Pixel coordinate grounding data
▶
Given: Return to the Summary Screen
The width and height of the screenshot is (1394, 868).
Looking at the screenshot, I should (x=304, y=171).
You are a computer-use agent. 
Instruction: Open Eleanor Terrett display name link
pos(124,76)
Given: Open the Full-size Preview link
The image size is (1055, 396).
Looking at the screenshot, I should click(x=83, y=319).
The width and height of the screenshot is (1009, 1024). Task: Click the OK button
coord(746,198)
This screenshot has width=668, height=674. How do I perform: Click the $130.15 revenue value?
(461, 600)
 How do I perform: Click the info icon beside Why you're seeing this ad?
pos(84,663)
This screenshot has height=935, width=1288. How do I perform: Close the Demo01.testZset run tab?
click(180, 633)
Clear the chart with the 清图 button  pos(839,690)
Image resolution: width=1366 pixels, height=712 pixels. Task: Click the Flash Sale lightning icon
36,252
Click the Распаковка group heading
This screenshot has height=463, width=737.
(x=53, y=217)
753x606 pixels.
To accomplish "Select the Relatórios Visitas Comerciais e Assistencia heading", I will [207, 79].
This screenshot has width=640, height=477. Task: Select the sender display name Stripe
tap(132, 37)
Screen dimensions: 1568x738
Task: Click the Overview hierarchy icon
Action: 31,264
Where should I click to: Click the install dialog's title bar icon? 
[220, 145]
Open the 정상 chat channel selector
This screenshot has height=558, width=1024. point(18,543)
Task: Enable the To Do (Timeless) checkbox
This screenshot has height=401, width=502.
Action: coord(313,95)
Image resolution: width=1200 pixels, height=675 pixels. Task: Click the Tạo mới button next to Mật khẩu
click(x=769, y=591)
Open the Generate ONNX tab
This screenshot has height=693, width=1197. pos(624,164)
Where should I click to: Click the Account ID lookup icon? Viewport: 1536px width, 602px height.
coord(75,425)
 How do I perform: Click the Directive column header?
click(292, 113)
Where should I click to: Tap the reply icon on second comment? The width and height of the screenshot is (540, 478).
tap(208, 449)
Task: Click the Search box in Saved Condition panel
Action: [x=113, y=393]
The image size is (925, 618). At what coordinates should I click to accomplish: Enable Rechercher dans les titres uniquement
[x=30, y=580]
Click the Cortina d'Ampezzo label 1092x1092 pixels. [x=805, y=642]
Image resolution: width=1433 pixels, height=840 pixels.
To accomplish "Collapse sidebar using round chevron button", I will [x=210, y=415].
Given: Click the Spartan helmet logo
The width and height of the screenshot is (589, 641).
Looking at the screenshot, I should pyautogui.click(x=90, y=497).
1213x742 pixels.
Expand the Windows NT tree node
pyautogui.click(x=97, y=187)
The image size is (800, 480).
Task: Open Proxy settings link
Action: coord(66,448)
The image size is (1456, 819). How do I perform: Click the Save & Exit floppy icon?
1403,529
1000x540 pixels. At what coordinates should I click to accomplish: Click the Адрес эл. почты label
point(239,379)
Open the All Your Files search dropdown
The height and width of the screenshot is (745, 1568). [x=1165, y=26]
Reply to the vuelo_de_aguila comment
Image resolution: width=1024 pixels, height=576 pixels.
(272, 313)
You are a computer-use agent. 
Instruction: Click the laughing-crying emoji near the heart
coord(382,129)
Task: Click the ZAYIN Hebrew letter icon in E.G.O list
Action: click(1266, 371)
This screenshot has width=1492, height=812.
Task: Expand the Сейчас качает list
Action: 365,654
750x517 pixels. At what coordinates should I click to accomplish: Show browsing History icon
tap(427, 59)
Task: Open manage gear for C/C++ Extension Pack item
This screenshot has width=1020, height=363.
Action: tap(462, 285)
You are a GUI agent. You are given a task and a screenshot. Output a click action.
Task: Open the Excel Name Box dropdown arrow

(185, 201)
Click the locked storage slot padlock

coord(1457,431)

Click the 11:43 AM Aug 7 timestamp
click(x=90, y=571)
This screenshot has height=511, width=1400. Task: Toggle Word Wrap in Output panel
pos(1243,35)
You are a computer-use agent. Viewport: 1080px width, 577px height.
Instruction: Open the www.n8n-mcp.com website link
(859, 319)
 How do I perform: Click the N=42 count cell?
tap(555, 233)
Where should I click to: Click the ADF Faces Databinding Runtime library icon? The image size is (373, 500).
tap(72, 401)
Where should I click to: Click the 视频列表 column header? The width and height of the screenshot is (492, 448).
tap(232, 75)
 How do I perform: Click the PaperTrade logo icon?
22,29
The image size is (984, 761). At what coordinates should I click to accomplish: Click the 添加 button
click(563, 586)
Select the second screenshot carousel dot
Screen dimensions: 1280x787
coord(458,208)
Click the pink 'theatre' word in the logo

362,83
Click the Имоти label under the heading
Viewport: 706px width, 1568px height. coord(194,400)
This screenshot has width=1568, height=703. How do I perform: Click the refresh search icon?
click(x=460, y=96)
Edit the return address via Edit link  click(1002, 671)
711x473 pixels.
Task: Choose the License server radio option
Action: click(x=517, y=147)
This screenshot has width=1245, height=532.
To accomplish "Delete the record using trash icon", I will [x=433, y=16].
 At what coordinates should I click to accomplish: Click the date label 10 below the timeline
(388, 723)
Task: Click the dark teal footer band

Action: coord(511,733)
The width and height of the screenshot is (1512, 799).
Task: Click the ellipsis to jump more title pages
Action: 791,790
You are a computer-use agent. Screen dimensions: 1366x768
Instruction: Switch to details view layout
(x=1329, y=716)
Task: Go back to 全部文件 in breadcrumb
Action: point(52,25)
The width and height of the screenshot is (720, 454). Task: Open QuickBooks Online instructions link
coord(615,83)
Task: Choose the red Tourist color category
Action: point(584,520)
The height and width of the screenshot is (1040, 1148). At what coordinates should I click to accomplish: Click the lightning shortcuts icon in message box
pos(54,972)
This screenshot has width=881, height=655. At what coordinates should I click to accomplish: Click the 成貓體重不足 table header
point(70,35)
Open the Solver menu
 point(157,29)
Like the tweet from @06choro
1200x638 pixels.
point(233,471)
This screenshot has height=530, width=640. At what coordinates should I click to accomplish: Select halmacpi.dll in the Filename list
◀
Task details.
Repeat the data above, word for word.

Task result.
Given: Return to the Summary Screen
The width and height of the screenshot is (1394, 868).
Looking at the screenshot, I should (x=304, y=171).
You are a computer-use agent. 
Instruction: Open Eleanor Terrett display name link
pos(124,76)
Given: Open the Full-size Preview link
The image size is (1055, 396).
Looking at the screenshot, I should click(x=83, y=319).
The width and height of the screenshot is (1009, 1024). Task: Click the OK button
coord(746,198)
This screenshot has width=668, height=674. How do I perform: Click the $130.15 revenue value?
(461, 600)
 How do I perform: Click the info icon beside Why you're seeing this ad?
pos(84,663)
This screenshot has height=935, width=1288. How do I perform: Close the Demo01.testZset run tab?
click(180, 633)
Clear the chart with the 清图 button  pos(839,690)
Image resolution: width=1366 pixels, height=712 pixels. Task: Click the Flash Sale lightning icon
36,252
Click the Распаковка group heading
This screenshot has height=463, width=737.
(x=53, y=217)
753x606 pixels.
To accomplish "Select the Relatórios Visitas Comerciais e Assistencia heading", I will [207, 79].
This screenshot has width=640, height=477. Task: Select the sender display name Stripe
tap(132, 37)
Screen dimensions: 1568x738
Task: Click the Overview hierarchy icon
Action: 31,264
Where should I click to: Click the install dialog's title bar icon? 
[220, 145]
Open the 정상 chat channel selector
This screenshot has height=558, width=1024. point(18,543)
Task: Enable the To Do (Timeless) checkbox
This screenshot has height=401, width=502.
Action: coord(313,95)
Image resolution: width=1200 pixels, height=675 pixels. Task: Click the Tạo mới button next to Mật khẩu
click(x=769, y=591)
Open the Generate ONNX tab
This screenshot has height=693, width=1197. pos(624,164)
Where should I click to: Click the Account ID lookup icon? Viewport: 1536px width, 602px height.
coord(75,425)
 How do I perform: Click the Directive column header?
click(292, 113)
Where should I click to: Tap the reply icon on second comment? The width and height of the screenshot is (540, 478).
tap(208, 449)
Task: Click the Search box in Saved Condition panel
Action: [x=113, y=393]
The image size is (925, 618). At what coordinates should I click to accomplish: Enable Rechercher dans les titres uniquement
[x=30, y=580]
Click the Cortina d'Ampezzo label 1092x1092 pixels. [x=805, y=642]
Image resolution: width=1433 pixels, height=840 pixels.
To accomplish "Collapse sidebar using round chevron button", I will [x=210, y=415].
Given: Click the Spartan helmet logo
The width and height of the screenshot is (589, 641).
Looking at the screenshot, I should pyautogui.click(x=90, y=497).
1213x742 pixels.
Expand the Windows NT tree node
pyautogui.click(x=97, y=187)
The image size is (800, 480).
Task: Open Proxy settings link
Action: coord(66,448)
The image size is (1456, 819). How do I perform: Click the Save & Exit floppy icon?
1403,529
1000x540 pixels. At what coordinates should I click to accomplish: Click the Адрес эл. почты label
point(239,379)
Open the All Your Files search dropdown
The height and width of the screenshot is (745, 1568). [x=1165, y=26]
Reply to the vuelo_de_aguila comment
Image resolution: width=1024 pixels, height=576 pixels.
(272, 313)
You are a computer-use agent. 
Instruction: Click the laughing-crying emoji near the heart
coord(382,129)
Task: Click the ZAYIN Hebrew letter icon in E.G.O list
Action: click(1266, 371)
This screenshot has width=1492, height=812.
Task: Expand the Сейчас качает list
Action: 365,654
750x517 pixels. At what coordinates should I click to accomplish: Show browsing History icon
tap(427, 59)
Task: Open manage gear for C/C++ Extension Pack item
This screenshot has width=1020, height=363.
Action: tap(462, 285)
You are a GUI agent. You are given a task and a screenshot. Output a click action.
Task: Open the Excel Name Box dropdown arrow

(185, 201)
Click the locked storage slot padlock

coord(1457,431)

Click the 11:43 AM Aug 7 timestamp
click(x=90, y=571)
This screenshot has height=511, width=1400. Task: Toggle Word Wrap in Output panel
pos(1243,35)
You are a computer-use agent. Viewport: 1080px width, 577px height.
Instruction: Open the www.n8n-mcp.com website link
(859, 319)
 How do I perform: Click the N=42 count cell?
tap(555, 233)
Where should I click to: Click the ADF Faces Databinding Runtime library icon? The image size is (373, 500).
tap(72, 401)
Where should I click to: Click the 视频列表 column header? The width and height of the screenshot is (492, 448).
tap(232, 75)
 How do I perform: Click the PaperTrade logo icon?
22,29
The image size is (984, 761). At what coordinates should I click to accomplish: Click the 添加 button
click(563, 586)
Select the second screenshot carousel dot
Screen dimensions: 1280x787
coord(458,208)
Click the pink 'theatre' word in the logo

362,83
Click the Имоти label under the heading
Viewport: 706px width, 1568px height. coord(194,400)
This screenshot has width=1568, height=703. How do I perform: Click the refresh search icon?
click(x=460, y=96)
Edit the return address via Edit link  click(1002, 671)
711x473 pixels.
Task: Choose the License server radio option
Action: click(x=517, y=147)
This screenshot has width=1245, height=532.
To accomplish "Delete the record using trash icon", I will [x=433, y=16].
 At what coordinates should I click to accomplish: Click the date label 10 below the timeline
(388, 723)
Task: Click the dark teal footer band

Action: coord(511,733)
The width and height of the screenshot is (1512, 799).
Task: Click the ellipsis to jump more title pages
Action: 791,790
You are a computer-use agent. Screen dimensions: 1366x768
Instruction: Switch to details view layout
(x=1329, y=716)
Task: Go back to 全部文件 in breadcrumb
Action: point(52,25)
The width and height of the screenshot is (720, 454). Task: Open QuickBooks Online instructions link
coord(615,83)
Task: Choose the red Tourist color category
Action: point(584,520)
The height and width of the screenshot is (1040, 1148). At what coordinates should I click to accomplish: Click the lightning shortcuts icon in message box
pos(54,972)
This screenshot has width=881, height=655. At what coordinates should I click to accomplish: Click the 成貓體重不足 table header
point(70,35)
Open the Solver menu
 point(157,29)
Like the tweet from @06choro
1200x638 pixels.
point(233,471)
This screenshot has height=530, width=640. At what coordinates should I click to accomplish: Select halmacpi.dll in the Filename list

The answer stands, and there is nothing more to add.